# Weight



## Yorkiecrazy (Jun 17, 2008)

Hi, I was wondering if someone could tell me about how much a spoo should weigh at 10 months of age. Chloe weighs 37lbs at 10 months. Her mother and father's weight is between 60 and 65lbs. Chloe seems on the small side to me.
She is not up on her hocks either. The breeder said I should be giving calcium tablets. She is a show breeder and both of Chloe's parents are champions. Has anyone heard of this before? My vet says no added calcium. I would like opinions on this topic. Thanks for your help.


----------



## WonderPup (Oct 26, 2008)

I think it really depends on the dog and how tall and long, and how heavy or fine boned it is. You really have to evualate it case by case.

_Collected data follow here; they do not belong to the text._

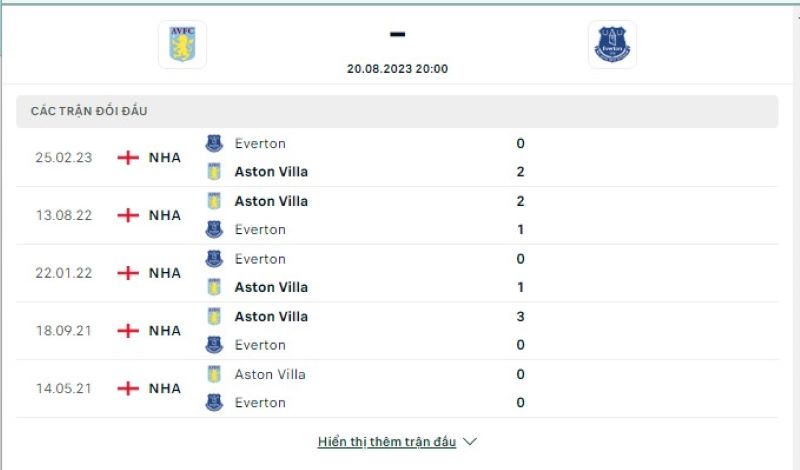Viewport: 800px width, 470px height.
Task: Click Everton badge in 14.05.21 match
Action: click(214, 402)
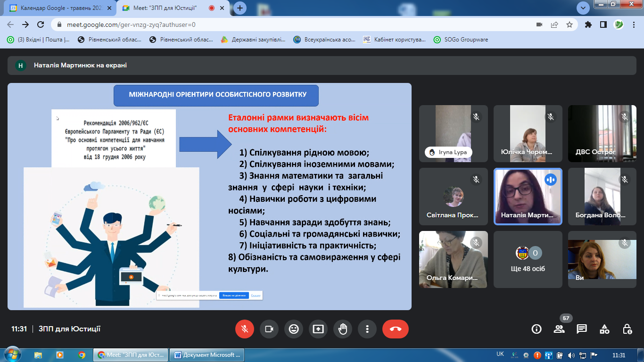Open the meeting details info icon

(537, 329)
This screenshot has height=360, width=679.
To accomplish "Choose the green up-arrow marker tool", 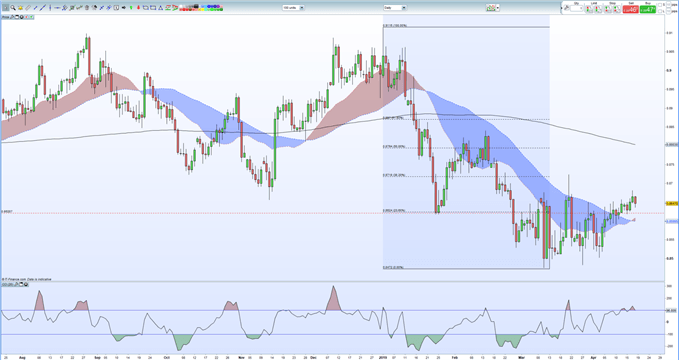I will tap(131, 7).
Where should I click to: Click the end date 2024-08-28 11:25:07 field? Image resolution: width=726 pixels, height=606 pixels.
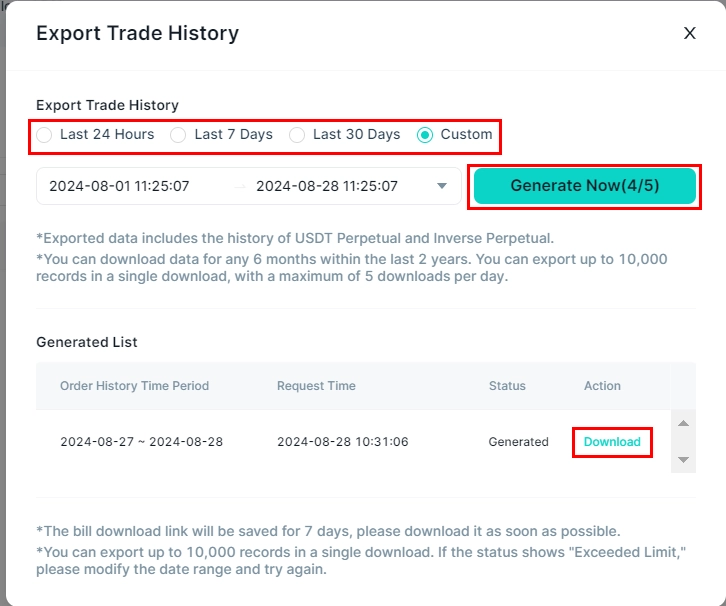click(327, 186)
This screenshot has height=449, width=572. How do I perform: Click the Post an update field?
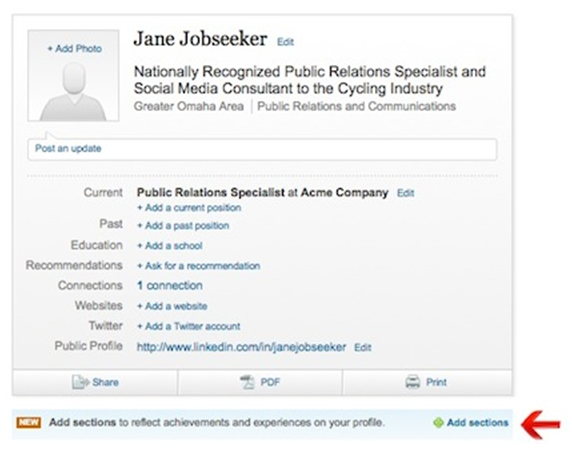coord(262,149)
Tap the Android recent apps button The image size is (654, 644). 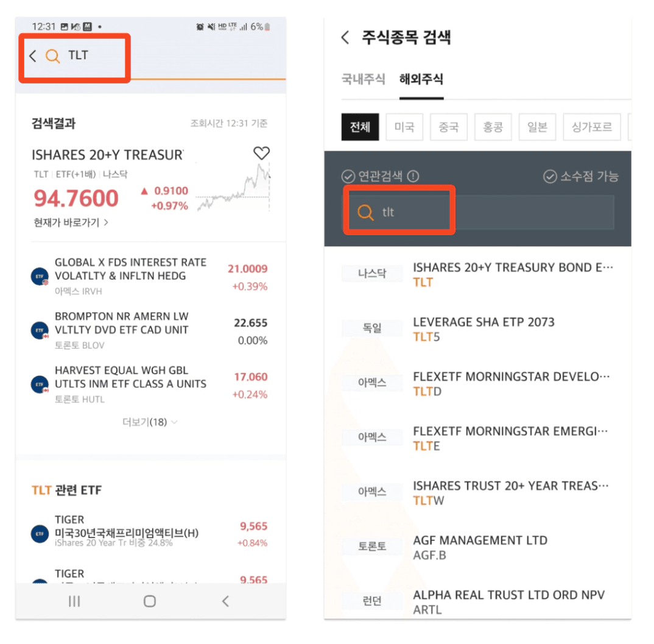74,601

I have no opinion about the hocks for you, I have never encountered that or seen it.


----------



## spoofan (Dec 11, 2008)

She is only 10 month old,so she has a way to go before fully grown.
I think,that as a rule at 1 year the average standard is 90% of its adult weight.
The second year,they usually fill up.
Either way...standard poodle size is really determined by height at the withers,not by weight.
I would not give her any calcium,but allow her to grow naturally on a good,quality food.
BTW....my vet recommends that standard poodles should stay on large breed puppy formula till they reach 24 month.


----------



## Blue Fox (Oct 22, 2008)

As everyone said weight really is proportionate to the length and height of the dog. But to give you some idea my 6 month old Spoo weights in at about 21kg (converted 46 pounds apparently :smile. But he is a male so you would expect him to perhaps be a little heavier than the girls. He has slowed down a little as he was 16 kg at 16 weeks and now at 24 weeks he's only 21kg.


----------



## Mandycasey'smom (Jan 3, 2009)

I have Mandy 1 in Dec and is only 32 lbs really tiny but Casey at 9 months is 50 lbs so it all is different. If they look healthy don't worry about size.
Both aren't boney but not fat either


----------



## SECRETO (Aug 20, 2008)

I have heard to suppliment with calcium when a puppy is down on there pasturns (sp). I don't know much about the hocks though. Are you meaning the front legs or actually the rear leg hocks?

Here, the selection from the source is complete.